> **ABOUT THIS EXERCISE**:
Reproduce word for word the lines between those holding "This screenshot has height=745, width=1156." and "Click the beIN Sports channel logo", inclusive, and nothing else from the data below.

═════ GIVEN INFORMATION

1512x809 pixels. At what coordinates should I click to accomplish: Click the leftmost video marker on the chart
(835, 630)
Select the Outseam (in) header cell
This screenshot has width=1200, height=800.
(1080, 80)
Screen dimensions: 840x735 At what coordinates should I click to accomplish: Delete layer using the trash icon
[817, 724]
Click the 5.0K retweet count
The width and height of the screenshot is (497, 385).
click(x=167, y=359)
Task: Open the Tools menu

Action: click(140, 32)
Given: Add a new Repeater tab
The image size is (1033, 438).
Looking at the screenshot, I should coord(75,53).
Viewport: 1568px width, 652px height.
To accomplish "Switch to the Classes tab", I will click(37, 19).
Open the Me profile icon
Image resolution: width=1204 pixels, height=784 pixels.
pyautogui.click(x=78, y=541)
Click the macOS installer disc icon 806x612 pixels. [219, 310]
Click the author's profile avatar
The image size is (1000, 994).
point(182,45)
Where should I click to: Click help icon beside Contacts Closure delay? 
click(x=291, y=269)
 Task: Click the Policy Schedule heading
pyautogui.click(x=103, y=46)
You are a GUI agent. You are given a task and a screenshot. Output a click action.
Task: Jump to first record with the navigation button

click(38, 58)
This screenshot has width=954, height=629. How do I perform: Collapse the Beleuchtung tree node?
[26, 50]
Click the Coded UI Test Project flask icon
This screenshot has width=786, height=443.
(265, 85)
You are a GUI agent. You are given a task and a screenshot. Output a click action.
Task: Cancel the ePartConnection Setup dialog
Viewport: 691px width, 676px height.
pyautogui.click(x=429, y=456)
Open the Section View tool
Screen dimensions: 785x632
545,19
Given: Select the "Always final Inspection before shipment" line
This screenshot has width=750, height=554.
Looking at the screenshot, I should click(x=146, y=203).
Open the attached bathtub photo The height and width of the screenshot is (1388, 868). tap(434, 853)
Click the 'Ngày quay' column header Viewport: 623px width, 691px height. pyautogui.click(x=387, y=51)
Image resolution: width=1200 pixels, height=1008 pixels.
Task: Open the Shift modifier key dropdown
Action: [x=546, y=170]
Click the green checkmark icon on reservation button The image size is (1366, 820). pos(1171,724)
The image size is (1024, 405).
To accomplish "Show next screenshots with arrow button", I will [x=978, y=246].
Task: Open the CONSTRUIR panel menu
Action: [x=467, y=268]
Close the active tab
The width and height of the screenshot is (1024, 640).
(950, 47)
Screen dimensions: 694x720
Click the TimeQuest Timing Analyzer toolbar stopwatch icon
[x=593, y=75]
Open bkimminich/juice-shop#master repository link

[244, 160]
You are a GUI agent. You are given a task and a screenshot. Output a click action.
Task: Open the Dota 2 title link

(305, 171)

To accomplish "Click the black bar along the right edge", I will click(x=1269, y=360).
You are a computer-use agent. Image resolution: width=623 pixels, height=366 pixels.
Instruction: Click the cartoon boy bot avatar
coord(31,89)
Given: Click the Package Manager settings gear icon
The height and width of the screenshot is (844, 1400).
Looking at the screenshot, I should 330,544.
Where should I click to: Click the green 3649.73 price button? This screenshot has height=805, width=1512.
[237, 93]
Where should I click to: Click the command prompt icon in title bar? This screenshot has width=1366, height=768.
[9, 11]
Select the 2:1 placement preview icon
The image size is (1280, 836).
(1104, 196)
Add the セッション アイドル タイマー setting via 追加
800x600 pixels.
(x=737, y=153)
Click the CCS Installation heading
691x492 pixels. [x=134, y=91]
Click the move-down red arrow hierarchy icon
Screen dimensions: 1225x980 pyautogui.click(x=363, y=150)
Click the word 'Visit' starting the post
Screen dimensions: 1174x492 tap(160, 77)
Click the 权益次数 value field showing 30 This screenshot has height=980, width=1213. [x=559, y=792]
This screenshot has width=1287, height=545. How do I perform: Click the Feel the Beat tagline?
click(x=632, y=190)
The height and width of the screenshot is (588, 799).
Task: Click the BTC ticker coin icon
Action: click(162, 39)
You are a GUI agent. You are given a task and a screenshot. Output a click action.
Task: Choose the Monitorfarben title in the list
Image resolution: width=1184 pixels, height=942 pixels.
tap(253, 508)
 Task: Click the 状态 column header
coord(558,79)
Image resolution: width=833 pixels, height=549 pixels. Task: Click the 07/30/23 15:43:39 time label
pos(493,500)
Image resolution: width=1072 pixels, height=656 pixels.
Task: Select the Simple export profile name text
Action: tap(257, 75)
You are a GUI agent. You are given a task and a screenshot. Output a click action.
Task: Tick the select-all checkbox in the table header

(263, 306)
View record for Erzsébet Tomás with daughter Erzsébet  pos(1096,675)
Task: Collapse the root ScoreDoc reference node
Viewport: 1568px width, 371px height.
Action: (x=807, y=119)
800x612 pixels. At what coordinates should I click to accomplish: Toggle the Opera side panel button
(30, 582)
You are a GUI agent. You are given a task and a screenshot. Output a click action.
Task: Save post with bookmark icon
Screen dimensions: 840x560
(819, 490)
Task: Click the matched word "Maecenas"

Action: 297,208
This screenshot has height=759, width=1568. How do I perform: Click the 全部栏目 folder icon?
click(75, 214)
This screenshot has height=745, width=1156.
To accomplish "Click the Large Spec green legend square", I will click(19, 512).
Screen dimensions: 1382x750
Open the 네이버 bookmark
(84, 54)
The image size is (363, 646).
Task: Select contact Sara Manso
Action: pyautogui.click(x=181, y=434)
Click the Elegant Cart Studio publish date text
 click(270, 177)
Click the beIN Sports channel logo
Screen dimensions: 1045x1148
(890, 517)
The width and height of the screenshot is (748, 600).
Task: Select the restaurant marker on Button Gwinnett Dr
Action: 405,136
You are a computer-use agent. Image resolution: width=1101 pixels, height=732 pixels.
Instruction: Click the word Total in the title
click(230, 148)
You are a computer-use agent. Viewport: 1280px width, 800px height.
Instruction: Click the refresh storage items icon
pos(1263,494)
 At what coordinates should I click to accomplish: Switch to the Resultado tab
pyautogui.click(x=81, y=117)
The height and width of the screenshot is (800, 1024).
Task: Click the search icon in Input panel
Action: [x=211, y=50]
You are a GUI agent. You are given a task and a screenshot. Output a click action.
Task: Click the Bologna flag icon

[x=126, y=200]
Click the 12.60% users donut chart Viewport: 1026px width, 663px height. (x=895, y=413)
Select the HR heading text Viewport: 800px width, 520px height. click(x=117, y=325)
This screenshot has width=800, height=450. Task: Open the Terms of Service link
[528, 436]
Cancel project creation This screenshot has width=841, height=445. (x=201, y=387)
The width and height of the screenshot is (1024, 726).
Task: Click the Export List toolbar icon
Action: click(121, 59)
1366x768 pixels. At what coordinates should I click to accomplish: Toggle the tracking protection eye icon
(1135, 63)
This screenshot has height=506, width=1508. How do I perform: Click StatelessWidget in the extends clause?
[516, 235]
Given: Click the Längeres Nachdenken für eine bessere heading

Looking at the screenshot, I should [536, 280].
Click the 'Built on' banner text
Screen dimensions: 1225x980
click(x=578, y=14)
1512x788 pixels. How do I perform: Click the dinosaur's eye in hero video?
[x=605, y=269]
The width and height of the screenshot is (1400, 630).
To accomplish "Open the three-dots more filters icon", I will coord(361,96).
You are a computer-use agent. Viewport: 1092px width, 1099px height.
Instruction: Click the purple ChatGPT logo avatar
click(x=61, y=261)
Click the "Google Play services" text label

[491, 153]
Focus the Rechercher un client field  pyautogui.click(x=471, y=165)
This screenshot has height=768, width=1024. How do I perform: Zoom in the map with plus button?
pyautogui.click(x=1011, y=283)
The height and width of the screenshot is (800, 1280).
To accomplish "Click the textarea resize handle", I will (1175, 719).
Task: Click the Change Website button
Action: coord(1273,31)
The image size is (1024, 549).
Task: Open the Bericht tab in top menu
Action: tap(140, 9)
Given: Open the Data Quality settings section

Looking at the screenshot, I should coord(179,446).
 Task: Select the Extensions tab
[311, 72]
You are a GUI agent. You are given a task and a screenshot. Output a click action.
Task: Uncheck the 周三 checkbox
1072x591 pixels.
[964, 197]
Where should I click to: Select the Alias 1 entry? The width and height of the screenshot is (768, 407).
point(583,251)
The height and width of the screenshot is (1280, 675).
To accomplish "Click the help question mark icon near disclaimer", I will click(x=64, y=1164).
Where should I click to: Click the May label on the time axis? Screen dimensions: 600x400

══════════

> **RESPONSE TO THE TASK**:
This screenshot has height=745, width=1156.
To accomplish "Click the Large Spec green legend square", I will click(19, 512).
Screen dimensions: 1382x750
Open the 네이버 bookmark
(84, 54)
The image size is (363, 646).
Task: Select contact Sara Manso
Action: pyautogui.click(x=181, y=434)
Click the Elegant Cart Studio publish date text
 click(270, 177)
Click the beIN Sports channel logo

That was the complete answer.